[Что требуется] Выведите без изменений часть предоставленного отрывка: от слов «Всё это были» вплоть до слов «предметов – или наоборот?» включительно.

Всё это были не пыльные музейные сироты, а хозяйские любимцы, которых он когда-то холил, лелеял и помнил по именам и прозвищам. И пусть хозяина уже давно не было дома – всё равно каждый из них нескрываемо верил в то, что он вернётся, и всё начнётся по-прежнему.

Весь дом по сей день пропитан этим ожиданием возвращения. Поэтому, вероятно, он весь такой живой, смешливый, пафосный и тёплый. Это не музей, а дом, в котором до сих пор можно тайком жить и отдыхать душой, перемигиваясь с фарфоровыми танцовщицами.

А к вам, конечно, традиционный вопрос. Собираете ли вы какую-нибудь коллекцию? И если да, то с чего она начиналась? Что было первично: интерес к какой-то области, а потом уже собирание связанных с нею предметов – или наоборот?

Бахрушин
бодрость

(no subject)

[Сохранённые записи данных]
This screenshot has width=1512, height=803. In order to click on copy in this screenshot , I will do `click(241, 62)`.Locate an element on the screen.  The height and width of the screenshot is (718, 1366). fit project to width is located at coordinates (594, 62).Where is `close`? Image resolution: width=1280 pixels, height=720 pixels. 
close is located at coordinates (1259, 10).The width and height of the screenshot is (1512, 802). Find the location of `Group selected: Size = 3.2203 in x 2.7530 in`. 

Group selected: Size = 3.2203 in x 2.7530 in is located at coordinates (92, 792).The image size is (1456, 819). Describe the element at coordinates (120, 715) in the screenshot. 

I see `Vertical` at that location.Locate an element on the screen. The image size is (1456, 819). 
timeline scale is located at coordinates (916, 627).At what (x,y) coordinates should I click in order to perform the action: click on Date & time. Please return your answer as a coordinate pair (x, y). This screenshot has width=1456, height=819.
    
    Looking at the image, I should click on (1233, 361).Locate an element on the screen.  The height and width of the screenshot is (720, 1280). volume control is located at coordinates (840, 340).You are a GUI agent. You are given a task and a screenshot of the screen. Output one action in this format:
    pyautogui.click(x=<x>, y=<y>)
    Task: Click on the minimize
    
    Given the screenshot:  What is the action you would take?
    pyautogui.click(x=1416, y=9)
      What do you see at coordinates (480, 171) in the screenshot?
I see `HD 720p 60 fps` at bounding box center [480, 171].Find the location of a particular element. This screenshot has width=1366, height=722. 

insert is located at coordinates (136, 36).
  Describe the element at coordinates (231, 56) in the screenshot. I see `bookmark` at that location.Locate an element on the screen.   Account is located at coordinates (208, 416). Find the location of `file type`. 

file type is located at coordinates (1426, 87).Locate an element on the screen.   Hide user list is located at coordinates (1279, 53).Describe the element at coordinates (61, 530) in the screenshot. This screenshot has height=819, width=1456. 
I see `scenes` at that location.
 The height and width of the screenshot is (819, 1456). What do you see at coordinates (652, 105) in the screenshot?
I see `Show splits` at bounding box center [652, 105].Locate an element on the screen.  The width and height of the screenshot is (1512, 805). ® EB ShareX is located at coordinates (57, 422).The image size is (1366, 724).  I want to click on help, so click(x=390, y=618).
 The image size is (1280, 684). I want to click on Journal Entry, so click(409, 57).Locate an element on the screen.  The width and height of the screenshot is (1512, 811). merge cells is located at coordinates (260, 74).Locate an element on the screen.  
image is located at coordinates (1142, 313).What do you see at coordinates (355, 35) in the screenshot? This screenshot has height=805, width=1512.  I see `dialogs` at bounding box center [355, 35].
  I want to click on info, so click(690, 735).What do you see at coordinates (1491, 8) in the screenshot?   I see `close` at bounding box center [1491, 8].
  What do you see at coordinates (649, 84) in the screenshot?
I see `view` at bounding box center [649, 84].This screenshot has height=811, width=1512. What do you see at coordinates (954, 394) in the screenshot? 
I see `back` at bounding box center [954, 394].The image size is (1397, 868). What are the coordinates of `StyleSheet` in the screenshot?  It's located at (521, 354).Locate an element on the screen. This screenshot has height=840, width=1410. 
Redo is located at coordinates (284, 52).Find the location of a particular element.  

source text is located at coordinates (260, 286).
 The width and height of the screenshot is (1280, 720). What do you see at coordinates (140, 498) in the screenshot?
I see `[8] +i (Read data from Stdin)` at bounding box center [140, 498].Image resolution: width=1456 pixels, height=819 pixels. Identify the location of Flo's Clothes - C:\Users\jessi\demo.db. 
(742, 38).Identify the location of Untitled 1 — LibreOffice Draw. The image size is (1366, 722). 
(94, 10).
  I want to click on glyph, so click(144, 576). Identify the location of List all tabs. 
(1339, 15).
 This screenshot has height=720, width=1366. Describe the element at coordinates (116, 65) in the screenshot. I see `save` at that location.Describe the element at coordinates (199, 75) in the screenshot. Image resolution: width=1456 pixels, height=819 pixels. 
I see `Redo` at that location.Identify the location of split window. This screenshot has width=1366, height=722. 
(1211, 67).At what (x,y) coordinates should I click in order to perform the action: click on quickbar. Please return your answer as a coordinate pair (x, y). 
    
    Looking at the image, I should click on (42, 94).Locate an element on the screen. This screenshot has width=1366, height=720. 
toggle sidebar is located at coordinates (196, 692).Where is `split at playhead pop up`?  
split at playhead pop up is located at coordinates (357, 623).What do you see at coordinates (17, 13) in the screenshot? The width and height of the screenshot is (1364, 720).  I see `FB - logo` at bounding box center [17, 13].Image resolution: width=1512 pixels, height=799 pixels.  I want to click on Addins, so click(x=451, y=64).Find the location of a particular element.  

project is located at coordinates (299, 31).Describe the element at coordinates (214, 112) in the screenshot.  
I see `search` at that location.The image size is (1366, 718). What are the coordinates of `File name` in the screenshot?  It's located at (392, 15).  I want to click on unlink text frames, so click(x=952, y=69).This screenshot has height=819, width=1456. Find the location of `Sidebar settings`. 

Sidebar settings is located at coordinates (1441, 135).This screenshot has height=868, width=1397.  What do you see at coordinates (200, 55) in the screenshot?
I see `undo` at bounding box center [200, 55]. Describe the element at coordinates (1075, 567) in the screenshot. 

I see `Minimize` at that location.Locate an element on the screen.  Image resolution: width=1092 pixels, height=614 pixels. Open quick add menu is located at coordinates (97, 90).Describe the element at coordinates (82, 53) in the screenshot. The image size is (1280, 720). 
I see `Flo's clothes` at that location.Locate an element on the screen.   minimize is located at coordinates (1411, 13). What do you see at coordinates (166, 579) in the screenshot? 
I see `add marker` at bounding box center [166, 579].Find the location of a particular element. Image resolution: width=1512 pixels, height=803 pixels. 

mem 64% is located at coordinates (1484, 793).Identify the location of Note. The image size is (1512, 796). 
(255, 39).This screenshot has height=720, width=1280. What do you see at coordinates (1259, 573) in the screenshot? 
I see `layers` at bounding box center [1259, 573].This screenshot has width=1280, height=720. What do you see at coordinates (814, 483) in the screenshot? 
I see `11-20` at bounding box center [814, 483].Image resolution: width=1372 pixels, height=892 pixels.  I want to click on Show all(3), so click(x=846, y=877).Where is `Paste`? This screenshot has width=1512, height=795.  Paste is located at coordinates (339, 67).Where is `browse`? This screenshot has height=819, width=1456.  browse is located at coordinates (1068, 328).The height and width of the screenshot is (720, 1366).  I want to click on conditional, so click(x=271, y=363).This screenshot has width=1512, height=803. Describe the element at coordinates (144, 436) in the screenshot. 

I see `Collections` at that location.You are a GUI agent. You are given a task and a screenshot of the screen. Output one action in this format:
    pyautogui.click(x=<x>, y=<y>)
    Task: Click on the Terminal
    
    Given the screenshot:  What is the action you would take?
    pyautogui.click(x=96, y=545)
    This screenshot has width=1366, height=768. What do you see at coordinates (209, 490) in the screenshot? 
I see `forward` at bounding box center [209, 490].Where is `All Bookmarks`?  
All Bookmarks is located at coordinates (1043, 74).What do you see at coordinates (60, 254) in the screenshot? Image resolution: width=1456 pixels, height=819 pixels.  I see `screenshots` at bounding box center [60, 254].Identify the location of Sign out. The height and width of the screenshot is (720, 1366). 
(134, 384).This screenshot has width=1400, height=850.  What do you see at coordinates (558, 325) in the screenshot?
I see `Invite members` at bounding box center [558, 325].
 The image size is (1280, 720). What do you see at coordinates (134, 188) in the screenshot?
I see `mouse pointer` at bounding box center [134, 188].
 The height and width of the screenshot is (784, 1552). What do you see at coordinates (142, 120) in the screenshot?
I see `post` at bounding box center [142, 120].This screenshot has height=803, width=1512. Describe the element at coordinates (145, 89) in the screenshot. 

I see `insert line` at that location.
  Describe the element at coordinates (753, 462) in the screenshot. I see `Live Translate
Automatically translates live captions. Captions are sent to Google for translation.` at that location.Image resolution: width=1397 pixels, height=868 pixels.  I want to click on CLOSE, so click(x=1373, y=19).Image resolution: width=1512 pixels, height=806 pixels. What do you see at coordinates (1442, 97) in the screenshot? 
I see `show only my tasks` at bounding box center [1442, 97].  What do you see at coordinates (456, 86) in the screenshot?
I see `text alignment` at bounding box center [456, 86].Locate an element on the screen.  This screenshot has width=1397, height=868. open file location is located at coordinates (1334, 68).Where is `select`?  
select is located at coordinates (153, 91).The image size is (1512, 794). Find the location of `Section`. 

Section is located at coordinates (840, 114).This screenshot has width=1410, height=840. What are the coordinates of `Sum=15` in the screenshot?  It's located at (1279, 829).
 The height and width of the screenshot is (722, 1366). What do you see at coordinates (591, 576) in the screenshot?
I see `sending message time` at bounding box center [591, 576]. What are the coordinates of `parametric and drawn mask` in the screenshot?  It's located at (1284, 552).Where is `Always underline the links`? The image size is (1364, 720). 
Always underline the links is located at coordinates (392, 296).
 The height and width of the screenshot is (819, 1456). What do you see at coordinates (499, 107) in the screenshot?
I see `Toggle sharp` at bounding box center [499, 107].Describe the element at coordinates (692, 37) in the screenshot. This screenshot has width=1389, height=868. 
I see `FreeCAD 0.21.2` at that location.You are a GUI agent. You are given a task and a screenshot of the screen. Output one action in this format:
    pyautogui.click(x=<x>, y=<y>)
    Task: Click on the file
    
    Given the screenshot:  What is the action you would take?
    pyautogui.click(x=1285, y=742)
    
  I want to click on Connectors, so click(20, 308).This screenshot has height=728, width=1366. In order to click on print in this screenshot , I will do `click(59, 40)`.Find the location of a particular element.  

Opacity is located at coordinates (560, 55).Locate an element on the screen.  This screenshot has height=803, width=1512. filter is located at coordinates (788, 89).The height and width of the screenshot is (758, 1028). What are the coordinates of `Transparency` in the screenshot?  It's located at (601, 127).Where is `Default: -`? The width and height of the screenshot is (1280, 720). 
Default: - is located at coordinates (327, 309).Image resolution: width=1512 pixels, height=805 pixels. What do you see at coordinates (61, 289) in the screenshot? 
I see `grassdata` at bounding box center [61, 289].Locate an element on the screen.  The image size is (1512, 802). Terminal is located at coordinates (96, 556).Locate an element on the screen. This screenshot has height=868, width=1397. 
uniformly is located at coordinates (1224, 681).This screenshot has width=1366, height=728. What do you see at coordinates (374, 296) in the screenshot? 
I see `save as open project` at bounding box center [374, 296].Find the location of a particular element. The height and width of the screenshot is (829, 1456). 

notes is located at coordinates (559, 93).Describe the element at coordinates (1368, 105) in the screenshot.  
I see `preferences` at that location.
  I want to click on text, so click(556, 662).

[Решение задания]
Всё это были не пыльные музейные сироты, а хозяйские любимцы, которых он когда-то холил, лелеял и помнил по именам и прозвищам. И пусть хозяина уже давно не было дома – всё равно каждый из них нескрываемо верил в то, что он вернётся, и всё начнётся по-прежнему.

Весь дом по сей день пропитан этим ожиданием возвращения. Поэтому, вероятно, он весь такой живой, смешливый, пафосный и тёплый. Это не музей, а дом, в котором до сих пор можно тайком жить и отдыхать душой, перемигиваясь с фарфоровыми танцовщицами.

А к вам, конечно, традиционный вопрос. Собираете ли вы какую-нибудь коллекцию? И если да, то с чего она начиналась? Что было первично: интерес к какой-то области, а потом уже собирание связанных с нею предметов – или наоборот?